▶ _Problem to solve_:
Gather the lines from the material that contain "computer".

▶ _Task material_:
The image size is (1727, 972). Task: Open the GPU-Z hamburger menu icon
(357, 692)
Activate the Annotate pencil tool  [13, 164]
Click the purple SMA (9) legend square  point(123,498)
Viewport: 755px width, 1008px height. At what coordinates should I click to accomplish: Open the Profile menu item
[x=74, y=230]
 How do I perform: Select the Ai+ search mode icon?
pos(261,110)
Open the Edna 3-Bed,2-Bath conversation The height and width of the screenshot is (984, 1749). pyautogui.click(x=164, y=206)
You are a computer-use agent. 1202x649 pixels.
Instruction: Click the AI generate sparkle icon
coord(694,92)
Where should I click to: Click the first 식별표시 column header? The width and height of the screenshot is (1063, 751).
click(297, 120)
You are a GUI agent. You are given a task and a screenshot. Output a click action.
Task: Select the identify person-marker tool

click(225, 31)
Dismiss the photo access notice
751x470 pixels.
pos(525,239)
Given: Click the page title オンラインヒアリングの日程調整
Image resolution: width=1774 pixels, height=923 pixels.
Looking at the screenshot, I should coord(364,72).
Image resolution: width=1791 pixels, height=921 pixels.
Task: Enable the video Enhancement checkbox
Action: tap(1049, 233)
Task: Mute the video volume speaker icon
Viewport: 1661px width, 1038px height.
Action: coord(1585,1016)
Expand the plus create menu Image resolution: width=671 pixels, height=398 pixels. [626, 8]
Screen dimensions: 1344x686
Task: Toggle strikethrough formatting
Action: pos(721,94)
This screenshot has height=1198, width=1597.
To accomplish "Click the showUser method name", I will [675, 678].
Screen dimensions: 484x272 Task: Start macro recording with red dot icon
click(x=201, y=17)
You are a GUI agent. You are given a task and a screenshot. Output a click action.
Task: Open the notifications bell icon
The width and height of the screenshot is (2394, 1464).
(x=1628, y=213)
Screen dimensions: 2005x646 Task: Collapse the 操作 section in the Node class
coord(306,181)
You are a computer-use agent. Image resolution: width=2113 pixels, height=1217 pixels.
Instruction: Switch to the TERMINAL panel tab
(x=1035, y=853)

▶ _Result_:
You are a computer-use agent. 1202x649 pixels.
You are a computer-use agent. Image resolution: width=2113 pixels, height=1217 pixels.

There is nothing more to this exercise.